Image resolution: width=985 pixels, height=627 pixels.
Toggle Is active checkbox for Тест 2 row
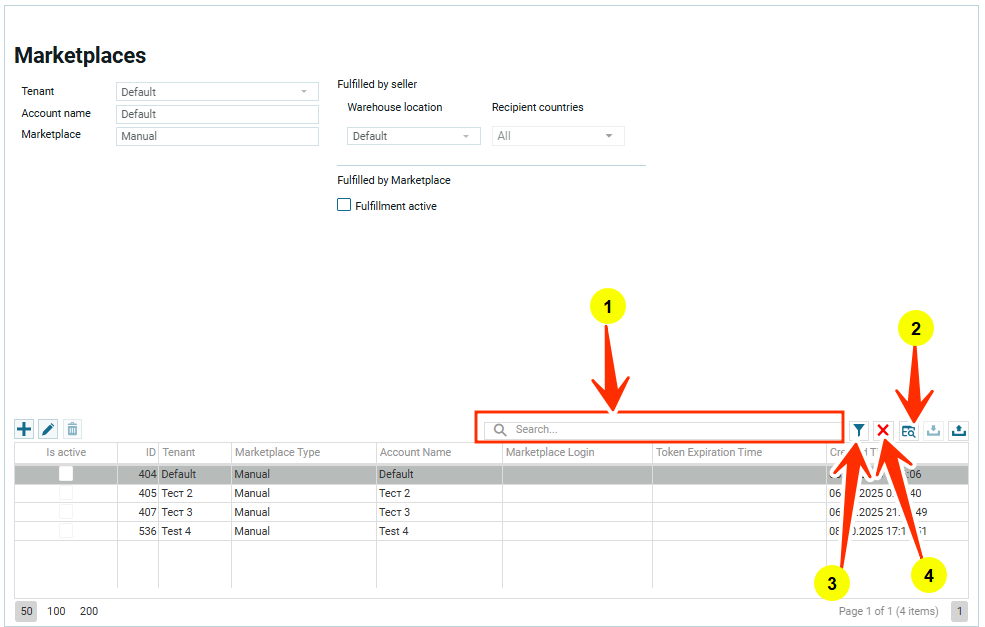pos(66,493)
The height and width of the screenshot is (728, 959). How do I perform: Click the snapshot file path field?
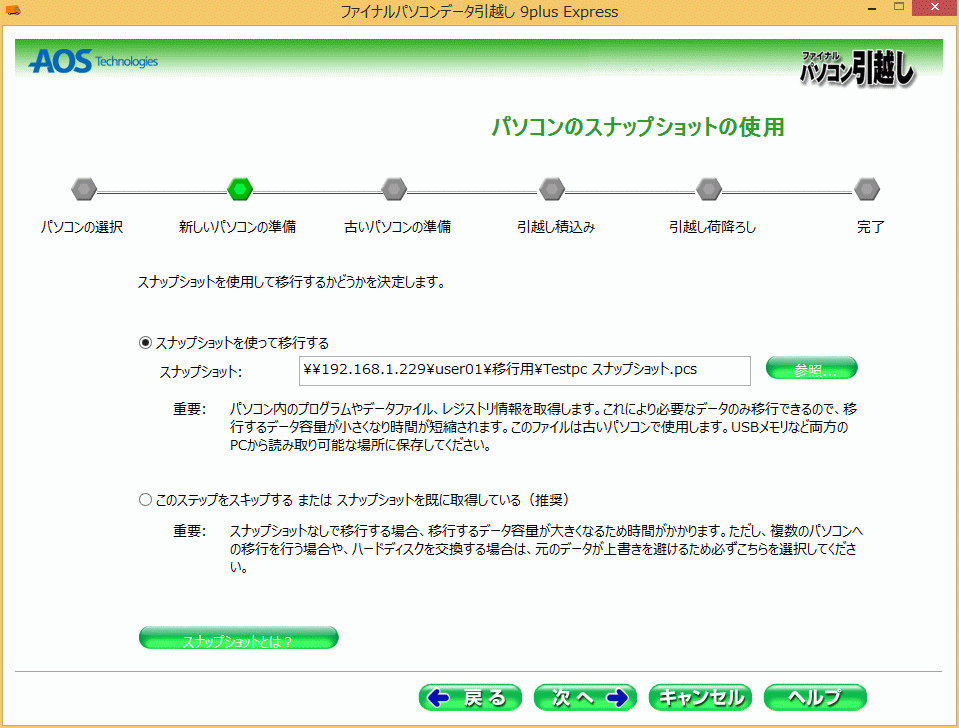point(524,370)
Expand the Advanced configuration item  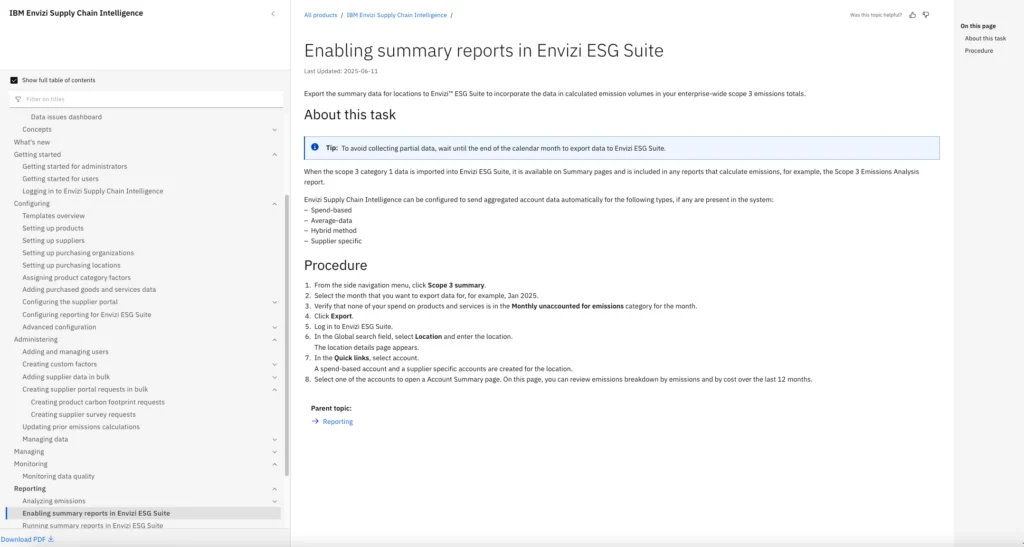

Task to complete – Without including a single picture, restate all of the data word for word.

Exercise result –
Image resolution: width=985 pixels, height=627 pixels.
Toggle Is active checkbox for Тест 2 row
pos(66,493)
The height and width of the screenshot is (728, 959). How do I perform: Click the snapshot file path field?
point(524,370)
Expand the Advanced configuration item  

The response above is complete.